**TASK LIST:**
**A)** In the architecture passage, why did AGi use a green mesh in the Green Core house? Answer in one to three sentences.
**B)** Pick up the architecture passage after its last sentence and carry it forward.
-- READING PASSAGE follows --
Showing how light can bring depth, Perez supplied the example of the Nirvana Home in Messila, an extensive house, structured through seven courtyards. Repetition of social spaces is important here, as well as how to transform spaces by changing the materiality as well as how one perceives the space and move around it. The use of a mashrabiya fence alters the perception of the space drastically. Instead of being a monotonous element, it becomes part of an extra reading with layers of information provided. “It was very important to break the distinction between exterior and interior and bring in a continuation. We managed to do it through light and Nur.”
He also gave the example of Credit One office building, an automotive and logistics company. We wanted to represent the values of this company, and as it stands in the very compact plots of Al Rai, we needed to bring context and some light into the spaces. The building is structured around six skylights. “We wanted to talk about cars and display the cinematographical experience of driving represented on a static architectural element.” For this they introduced a blurred space, to create this feel and experience through small flashes of a sequence of things.
In the Three Gardens House, AGi stratified the external uses according to the period of the year and the hours of the day in which these activities could be developed, and accordingly designed three gardens – summer, winter and water. The water garden becomes the lantern of the project providing the necessary reflections and vitality that made up the core and soul of the house.
In the Secret House, the approach was completely different. The architects manipulated elements of Nur to create varying degrees of openness and privacy by playing with light and shadow to create intangible identifications and limits on the ground level, as well as intimacy for the family with full transparency on the upper floors.
Abulhasan then looked at light as a physical colour and colour being the cultural signifier and expressing certain codes within society. For Green Core, multi-family house on a single plot AGi developed six apartments with utmost privacy for the people living within the house. This was achieved by circulating the structure around the central courtyard with vertical elevators and stairs. They introduced a green mesh to borrow light from the central courtyard but still afforded maximum privacy for users living within. Green is a colour that presences nature, tranquillity in Islam and was thus relevant to the project, he noted.
-- READING PASSAGE concluded --
-- DATA UNDER STUDY follows --
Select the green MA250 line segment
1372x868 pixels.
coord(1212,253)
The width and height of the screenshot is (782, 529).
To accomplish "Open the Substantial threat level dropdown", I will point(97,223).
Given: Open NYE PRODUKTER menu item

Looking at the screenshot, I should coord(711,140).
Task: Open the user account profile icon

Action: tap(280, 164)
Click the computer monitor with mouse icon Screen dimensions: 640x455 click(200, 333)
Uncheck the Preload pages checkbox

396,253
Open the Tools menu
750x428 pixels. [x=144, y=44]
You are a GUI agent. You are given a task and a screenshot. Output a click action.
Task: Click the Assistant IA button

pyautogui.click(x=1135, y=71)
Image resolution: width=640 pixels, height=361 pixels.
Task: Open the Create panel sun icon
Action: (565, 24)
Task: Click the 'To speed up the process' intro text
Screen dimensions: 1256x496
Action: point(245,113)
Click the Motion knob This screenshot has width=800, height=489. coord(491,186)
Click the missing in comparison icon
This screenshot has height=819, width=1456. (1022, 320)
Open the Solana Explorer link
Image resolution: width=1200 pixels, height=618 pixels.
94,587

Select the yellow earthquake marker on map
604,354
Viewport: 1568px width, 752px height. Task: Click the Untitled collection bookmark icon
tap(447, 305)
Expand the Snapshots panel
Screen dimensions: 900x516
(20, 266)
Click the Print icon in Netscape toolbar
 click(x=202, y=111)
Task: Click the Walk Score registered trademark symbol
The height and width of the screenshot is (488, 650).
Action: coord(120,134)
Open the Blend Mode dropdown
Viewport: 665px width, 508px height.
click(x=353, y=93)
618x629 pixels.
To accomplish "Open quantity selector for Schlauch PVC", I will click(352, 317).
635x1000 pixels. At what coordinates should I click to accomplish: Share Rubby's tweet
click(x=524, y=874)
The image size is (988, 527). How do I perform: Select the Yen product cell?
-- DATA UNDER STUDY concluded --
**ANSWERS BY ITEM:**
**A)** The mesh let the apartments borrow light from the central courtyard while still giving the people living there maximum privacy. Green was chosen because it presences nature and tranquillity in Islam, which made it relevant to the project.

**B)**
In the Hisham A. Alsager Cardiac Center, a medical building, Abulhasan that in the design process, their aim was to remove any negative connotations associated with medical buildings and their repeated use, but build it up as a positive space, as a hub for social activity. This was accomplished by inviting access to the building and its public spaces through the use of bright colours while healing spaces use natural hues.
In the last section, Perez looked to the virtual and unknown aspects of light.
“In the future, we know that there will be a huge transformation in the virtual world. We know how things will change but we don’t know how we will perceive and live with these spaces.” He showed a video to demonstrate the power to transformation entire cities through light installations.
In conclusion, Abulhasan remarked, “Design is a complex set of parameters that will never lead to a singular. Parameters in the field of art, culture, sociology and anthropology, the sciences and other will always influence all types of design and execution of projects worldwide. The value of a well-rounded client, end-users, politicians, regulatory bodies, well-informed and active population is essential for a healthy and stimulating built environment that intends to last generations.”